[Source data]
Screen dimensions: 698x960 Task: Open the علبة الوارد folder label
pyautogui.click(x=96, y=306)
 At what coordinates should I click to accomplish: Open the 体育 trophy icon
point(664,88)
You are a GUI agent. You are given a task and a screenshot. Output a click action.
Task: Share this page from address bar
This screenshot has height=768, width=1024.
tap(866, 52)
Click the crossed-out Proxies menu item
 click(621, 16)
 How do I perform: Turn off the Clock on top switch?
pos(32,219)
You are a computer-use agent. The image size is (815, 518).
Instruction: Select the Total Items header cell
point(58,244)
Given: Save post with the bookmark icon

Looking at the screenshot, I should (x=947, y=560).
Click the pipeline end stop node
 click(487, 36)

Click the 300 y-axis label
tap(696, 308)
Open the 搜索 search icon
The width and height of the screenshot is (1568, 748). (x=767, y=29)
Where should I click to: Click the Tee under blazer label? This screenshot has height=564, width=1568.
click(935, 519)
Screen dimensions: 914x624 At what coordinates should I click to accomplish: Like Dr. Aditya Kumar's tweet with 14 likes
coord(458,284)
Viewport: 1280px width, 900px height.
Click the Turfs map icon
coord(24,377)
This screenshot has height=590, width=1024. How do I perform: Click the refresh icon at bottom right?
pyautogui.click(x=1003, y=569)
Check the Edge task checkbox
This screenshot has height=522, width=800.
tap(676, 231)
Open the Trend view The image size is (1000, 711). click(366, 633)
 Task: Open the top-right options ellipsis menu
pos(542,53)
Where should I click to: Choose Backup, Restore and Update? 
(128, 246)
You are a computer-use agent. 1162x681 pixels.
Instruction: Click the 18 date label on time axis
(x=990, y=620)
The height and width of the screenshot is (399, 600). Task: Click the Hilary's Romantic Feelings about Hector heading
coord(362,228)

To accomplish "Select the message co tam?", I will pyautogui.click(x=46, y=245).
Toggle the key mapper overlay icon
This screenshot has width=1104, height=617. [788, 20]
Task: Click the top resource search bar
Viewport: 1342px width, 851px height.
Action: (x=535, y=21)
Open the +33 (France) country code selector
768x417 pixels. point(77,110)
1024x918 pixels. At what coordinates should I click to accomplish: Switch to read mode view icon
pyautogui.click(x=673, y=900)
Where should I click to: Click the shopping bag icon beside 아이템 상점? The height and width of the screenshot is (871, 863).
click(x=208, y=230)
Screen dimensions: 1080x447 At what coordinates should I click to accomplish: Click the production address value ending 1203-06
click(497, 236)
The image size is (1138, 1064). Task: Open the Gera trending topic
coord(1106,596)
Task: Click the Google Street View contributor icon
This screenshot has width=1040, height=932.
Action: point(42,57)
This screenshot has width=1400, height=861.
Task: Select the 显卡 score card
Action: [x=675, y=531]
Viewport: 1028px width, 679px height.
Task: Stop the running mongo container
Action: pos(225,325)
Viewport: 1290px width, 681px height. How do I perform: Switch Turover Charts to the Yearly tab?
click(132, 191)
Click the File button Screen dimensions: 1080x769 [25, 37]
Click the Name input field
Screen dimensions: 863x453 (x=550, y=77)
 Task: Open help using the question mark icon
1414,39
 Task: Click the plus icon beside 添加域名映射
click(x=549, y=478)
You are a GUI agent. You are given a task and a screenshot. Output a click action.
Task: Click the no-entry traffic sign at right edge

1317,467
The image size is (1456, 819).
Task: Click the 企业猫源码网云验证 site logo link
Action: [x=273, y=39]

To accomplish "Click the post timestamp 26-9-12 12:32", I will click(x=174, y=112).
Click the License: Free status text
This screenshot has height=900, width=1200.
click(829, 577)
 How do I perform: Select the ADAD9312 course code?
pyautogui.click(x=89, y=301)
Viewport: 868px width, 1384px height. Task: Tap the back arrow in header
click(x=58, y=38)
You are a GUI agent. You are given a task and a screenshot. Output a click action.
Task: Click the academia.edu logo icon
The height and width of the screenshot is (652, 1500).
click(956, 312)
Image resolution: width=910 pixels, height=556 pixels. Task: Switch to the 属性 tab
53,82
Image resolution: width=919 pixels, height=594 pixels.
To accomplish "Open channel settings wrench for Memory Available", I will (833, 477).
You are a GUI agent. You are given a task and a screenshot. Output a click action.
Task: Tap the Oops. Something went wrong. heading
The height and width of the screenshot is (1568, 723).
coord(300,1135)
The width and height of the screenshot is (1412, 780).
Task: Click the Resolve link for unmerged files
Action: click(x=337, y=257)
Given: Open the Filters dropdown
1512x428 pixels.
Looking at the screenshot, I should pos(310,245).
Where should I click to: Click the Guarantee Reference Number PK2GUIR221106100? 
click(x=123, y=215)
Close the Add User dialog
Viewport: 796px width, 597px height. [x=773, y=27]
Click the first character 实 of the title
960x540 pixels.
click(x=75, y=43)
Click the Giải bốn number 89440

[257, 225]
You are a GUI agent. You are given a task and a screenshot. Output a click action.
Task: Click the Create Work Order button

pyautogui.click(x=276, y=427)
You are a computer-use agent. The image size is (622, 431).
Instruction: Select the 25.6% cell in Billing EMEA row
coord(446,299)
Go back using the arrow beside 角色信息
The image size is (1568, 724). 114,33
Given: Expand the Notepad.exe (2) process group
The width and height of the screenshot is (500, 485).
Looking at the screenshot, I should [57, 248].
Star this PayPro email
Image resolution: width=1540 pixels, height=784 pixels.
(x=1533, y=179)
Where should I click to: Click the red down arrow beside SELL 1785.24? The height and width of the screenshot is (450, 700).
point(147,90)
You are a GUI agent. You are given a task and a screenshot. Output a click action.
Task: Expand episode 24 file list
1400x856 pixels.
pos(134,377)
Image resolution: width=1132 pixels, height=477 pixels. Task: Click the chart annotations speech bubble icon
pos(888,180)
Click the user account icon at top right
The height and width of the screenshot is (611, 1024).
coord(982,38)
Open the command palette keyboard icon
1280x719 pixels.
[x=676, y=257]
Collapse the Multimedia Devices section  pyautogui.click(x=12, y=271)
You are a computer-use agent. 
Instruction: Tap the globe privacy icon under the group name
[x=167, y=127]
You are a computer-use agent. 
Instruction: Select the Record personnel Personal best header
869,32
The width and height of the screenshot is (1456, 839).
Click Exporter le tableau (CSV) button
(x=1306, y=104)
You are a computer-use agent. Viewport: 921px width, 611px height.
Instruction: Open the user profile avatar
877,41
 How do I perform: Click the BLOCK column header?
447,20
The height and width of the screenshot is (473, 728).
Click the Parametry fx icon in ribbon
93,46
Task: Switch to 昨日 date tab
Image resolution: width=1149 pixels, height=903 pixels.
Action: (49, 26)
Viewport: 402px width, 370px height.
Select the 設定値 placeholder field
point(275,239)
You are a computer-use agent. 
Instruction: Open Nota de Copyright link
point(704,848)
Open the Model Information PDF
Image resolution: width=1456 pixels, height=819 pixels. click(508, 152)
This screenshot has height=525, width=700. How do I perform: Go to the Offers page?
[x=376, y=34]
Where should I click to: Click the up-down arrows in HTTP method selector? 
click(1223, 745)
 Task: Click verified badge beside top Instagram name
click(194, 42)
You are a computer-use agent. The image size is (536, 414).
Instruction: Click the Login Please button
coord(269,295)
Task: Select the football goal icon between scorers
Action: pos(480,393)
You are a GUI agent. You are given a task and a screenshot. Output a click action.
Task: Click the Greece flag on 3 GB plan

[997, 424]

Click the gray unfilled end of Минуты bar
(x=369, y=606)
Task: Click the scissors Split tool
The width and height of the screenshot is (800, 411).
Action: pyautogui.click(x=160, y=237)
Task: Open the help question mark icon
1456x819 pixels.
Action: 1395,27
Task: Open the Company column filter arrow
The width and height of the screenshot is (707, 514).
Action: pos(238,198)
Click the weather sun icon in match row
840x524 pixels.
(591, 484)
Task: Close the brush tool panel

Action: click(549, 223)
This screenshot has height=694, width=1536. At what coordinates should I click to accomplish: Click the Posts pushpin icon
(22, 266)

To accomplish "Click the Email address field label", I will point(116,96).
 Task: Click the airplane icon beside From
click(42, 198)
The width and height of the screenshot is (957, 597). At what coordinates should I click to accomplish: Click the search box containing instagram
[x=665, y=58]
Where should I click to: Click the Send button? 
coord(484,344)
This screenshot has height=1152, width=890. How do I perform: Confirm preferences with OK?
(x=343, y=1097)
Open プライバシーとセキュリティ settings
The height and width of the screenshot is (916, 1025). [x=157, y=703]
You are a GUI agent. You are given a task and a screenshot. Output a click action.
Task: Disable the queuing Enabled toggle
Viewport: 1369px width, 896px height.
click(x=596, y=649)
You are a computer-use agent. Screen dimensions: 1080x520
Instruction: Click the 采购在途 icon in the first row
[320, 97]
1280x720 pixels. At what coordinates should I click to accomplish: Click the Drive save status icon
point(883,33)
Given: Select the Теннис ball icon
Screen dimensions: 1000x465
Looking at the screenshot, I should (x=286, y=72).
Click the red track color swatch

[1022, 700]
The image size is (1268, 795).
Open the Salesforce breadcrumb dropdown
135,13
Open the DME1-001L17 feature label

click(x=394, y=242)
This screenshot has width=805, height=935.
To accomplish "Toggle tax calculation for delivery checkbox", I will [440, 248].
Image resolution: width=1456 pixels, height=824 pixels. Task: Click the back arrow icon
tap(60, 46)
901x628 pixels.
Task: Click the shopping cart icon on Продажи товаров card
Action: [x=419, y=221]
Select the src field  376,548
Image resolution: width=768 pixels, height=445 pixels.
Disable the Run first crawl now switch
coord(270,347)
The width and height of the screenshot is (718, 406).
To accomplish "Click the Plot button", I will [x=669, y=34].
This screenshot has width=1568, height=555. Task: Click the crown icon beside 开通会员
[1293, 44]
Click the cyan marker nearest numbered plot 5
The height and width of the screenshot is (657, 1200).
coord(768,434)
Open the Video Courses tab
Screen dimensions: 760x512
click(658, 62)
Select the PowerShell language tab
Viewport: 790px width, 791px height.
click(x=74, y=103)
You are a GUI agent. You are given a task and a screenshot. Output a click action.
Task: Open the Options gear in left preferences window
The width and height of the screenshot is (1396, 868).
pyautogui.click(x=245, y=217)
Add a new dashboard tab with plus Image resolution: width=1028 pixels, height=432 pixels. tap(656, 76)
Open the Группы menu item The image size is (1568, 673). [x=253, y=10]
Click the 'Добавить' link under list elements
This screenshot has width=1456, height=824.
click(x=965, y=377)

** Exercise brief **
In the listing, starting at the line containing "You are a computer-use agent. The image size is (815, 518)." and ending at the line containing "tap(696, 308)", rename "Total Items" to "Item Count" and reproduce those lines with everything else unchanged.

** Full output **
You are a computer-use agent. The image size is (815, 518).
Instruction: Select the Item Count header cell
point(58,244)
Given: Save post with the bookmark icon

Looking at the screenshot, I should (x=947, y=560).
Click the pipeline end stop node
 click(487, 36)

Click the 300 y-axis label
tap(696, 308)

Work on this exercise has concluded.